As to the Malone work, see Jefferson the Virginian - Volume I (Jefferson and His Time, Vol 1), and start reading. There are six volumes.

Donald Ritchie, Our Constitution. I don't know anything about Ritchie, either. And one would think that a lawyer should already be deeply involved in the Constitution. But the visit to Philadelphia and the reading of the Adams biography and the length of time since law school all point to the need to get back into this document.

There was, of course, a big section on George Washington, trumping even Rocky. But none of the titles much interested me. What Dumas Malone is to Jefferson, James Thomas Flexner is to Washington, at least according to my recollection. Flexner published a four volume biography, beginning with George Washington: The Forge of Experience 1732 - 1775 - Volume I (Force of Experience, 1732-1775). But for those of you who aren't ready to tackle a four volume set, there is Flexner's Washington: the Indispensable Man. This is not a "Reader Digest" abridgment by any measure, but a complete and wonderfully written one volume biography of George Washington. Of all the books I have mentioned, I would say read this one if you will read no other.

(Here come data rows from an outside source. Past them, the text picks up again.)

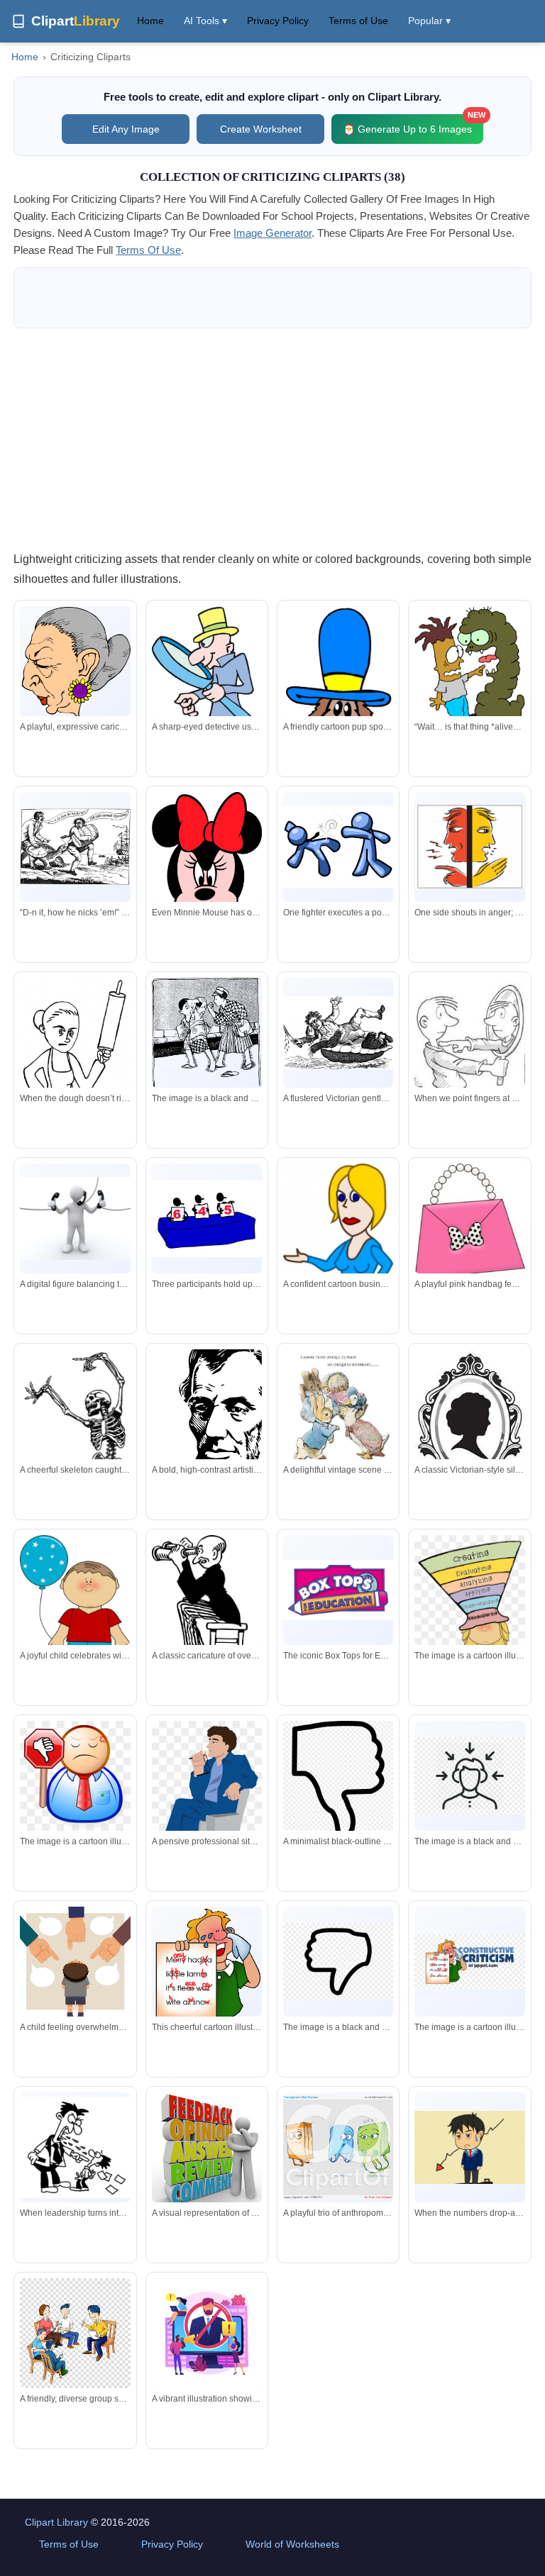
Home (150, 20)
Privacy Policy (278, 20)
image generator (272, 233)
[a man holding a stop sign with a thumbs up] (75, 1777)
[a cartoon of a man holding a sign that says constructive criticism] (469, 1961)
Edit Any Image (126, 129)
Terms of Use (358, 20)
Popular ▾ (429, 20)
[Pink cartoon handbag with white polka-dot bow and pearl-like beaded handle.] (469, 1222)
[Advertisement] (272, 439)
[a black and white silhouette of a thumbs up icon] (338, 1961)
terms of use (148, 250)
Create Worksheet (261, 129)
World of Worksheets (292, 2544)
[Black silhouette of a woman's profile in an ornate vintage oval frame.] (469, 1423)
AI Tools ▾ (205, 20)
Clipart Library (56, 2522)
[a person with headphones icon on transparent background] (469, 1776)
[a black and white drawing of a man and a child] (207, 1035)
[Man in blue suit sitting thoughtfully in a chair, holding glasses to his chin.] (207, 1799)
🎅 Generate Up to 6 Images (413, 124)
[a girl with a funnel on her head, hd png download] (469, 1626)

Now if I could only get a vacation that would actually give me time to do some reading . . .

The Three of Us in GSO


Carol and I arrived back in Miami Springs last evening about 7:45PM, and I'm here at the office on Monday morning. I was greeted by this photo that Mary Ann emailed us. She took the photo as we were leaving for Philadelphia exactly one week ago. (Mary Ann's hospitality while we were in Greensboro was simply SPLENDID! As usual, of course.)

Saturday, August 23, 2008

Blogging from I-95

Carol and I left Rosemont this morning about 10AM, after 5 great days with Mary there. I have become accustomed to Mary fixing my oatmeal in the morning, and this week she moved me over from American coffee to a Kenya-like [CORRECTION: Spain-like] expresso. She, Carol and I started off some busy days in Philadelphia with our morning meal, and I will miss her.

Our plans were to drive about 3 hours south from Philadelphia to Lorman, VA, and catch the Auto-Train to Florida. We had a sleeping compartment reserved, and dinner and breakfast were going to be in the dining car. We would wake up Sunday morning pulling into the destination just above Orlando, and drive the 4 hours home refreshed, with the rest of Sunday to relax.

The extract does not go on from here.